An acquaintance back in college used to claim that a matrix was the mother of a vector. Sounds right to me.

Bush's consciousness is pickled... by Pickles?

whig, you mean your consciousness and mine are connected? Are you sure you want to claim that? :)

ellroon said...

Wasn't there a 60 Minutes article about a woman who believed she had lived earlier lives and to prove it, sang a medieval song?

They found she had checked out the library book that had the song in it. She had subconsciously read the music and was able to sing it.

Usually logic and reason win out.

But then... matrixly speaking, I have had very weird experiences with mental connections between loved ones, so maybe whig is right.....
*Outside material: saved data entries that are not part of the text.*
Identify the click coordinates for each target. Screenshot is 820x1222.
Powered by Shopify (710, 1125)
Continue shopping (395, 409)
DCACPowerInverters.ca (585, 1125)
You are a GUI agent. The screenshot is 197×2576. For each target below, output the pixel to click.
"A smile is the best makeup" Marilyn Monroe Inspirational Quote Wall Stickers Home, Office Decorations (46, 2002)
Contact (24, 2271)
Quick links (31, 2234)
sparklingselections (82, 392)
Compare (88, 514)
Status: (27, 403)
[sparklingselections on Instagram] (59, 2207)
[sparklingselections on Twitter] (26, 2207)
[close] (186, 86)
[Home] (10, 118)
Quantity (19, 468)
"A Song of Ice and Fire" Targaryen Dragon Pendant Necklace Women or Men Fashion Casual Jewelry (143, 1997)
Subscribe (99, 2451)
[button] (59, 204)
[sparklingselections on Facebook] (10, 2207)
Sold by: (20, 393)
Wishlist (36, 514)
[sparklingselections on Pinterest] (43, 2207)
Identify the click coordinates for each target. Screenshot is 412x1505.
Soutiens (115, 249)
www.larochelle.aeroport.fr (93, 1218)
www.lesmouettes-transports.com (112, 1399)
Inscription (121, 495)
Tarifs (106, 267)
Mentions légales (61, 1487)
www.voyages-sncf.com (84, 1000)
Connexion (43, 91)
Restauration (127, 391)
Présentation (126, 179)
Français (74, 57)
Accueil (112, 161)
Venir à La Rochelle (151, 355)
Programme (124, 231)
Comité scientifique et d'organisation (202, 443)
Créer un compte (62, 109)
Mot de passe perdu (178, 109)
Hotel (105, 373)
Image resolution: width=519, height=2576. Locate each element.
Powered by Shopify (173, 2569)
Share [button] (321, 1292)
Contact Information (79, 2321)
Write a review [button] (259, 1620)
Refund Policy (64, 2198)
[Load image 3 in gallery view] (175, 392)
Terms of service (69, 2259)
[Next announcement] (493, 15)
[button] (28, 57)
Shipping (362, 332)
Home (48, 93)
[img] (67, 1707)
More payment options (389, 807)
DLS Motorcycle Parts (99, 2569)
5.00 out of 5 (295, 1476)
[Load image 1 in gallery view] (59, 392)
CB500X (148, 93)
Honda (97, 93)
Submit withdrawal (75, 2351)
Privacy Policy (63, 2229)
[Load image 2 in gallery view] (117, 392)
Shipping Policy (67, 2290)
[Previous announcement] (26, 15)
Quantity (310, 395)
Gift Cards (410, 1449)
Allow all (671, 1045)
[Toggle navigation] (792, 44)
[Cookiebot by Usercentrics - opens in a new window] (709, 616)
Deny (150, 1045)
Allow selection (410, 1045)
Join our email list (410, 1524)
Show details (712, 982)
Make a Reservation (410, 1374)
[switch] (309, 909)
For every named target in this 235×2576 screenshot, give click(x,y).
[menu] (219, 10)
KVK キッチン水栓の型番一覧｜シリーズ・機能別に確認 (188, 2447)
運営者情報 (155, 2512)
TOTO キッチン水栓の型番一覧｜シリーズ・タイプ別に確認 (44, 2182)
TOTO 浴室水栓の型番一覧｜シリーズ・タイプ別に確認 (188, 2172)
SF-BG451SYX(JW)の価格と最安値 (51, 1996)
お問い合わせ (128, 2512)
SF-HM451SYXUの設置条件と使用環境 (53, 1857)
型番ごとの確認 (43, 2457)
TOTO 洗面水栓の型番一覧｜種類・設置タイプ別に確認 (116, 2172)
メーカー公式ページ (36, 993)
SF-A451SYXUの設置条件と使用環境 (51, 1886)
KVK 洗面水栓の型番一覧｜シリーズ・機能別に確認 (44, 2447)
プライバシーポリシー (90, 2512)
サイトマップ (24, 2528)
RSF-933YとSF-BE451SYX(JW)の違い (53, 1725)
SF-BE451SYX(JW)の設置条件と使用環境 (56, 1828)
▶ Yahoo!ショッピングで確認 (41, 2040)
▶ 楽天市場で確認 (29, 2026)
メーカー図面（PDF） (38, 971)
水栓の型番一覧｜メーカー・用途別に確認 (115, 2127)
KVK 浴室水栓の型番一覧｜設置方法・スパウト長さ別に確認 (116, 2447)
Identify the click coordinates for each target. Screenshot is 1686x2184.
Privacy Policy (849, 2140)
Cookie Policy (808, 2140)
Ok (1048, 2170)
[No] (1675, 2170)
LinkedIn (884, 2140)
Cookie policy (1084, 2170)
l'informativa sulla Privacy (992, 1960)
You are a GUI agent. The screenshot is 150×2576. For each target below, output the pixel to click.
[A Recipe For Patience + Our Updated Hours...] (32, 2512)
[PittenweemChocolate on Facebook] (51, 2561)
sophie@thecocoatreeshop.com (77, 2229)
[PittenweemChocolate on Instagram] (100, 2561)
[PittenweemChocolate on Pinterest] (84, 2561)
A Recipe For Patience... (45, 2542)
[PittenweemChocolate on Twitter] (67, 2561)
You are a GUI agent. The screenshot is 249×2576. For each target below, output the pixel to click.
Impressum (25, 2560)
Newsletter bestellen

("An acquaintance back in college used to claim that a matrix was the mother of a vector. Sounds right to me." I'm going to have to send this to my son in college.. majoring in math.)

Anonymous said...

Steve, I'm not a mindreader if that's what you're asking. Do you think you have no connection to anything larger than yourself? Earth?

Anonymous said...

Ellroon, I'm with Arthur C. Clarke on the idea that any sufficiently advanced technology (or talent) is indistinguishable from magic.

Presto change-o.

Anonymous said...

Nice quote, whig. I agree, what we accept today as common (cellphones, ipods, laptops) would have boggled the mind thirty years ago. Just imagine what is waiting to be discovered!

Anonymous said...

Oops, that last comment was me.

ellroon

Anonymous said...

Just so you guys know, the little boy from York just suffered from FAS, "Foreign Accent Syndrome"... it's rare, but it happens. Basically, there might be some damage or modifications in some of the parts responsible for speech in your brain, thus changing the way you talk. The "accent" is just dubbed by whoever's around to hear it. The whole thing with the racecar driver *is* just insane. I don't know if it's entirely true or not since people claim the "Daily News" is not a very reliable source of information -but hey, who knows? I mean, personally, I caught up on English pretty quickly after not being able to learn it even with bonks to the head.

ellroon said...

Lol, thanks for your comment, anon. The brain is a mysterious thing and I'm sure there are more crazy stories out there about people changing personalities, etc. after bonks on the head. I've heard it applies to post-operational effects as well.

May you live with your head bonk-free!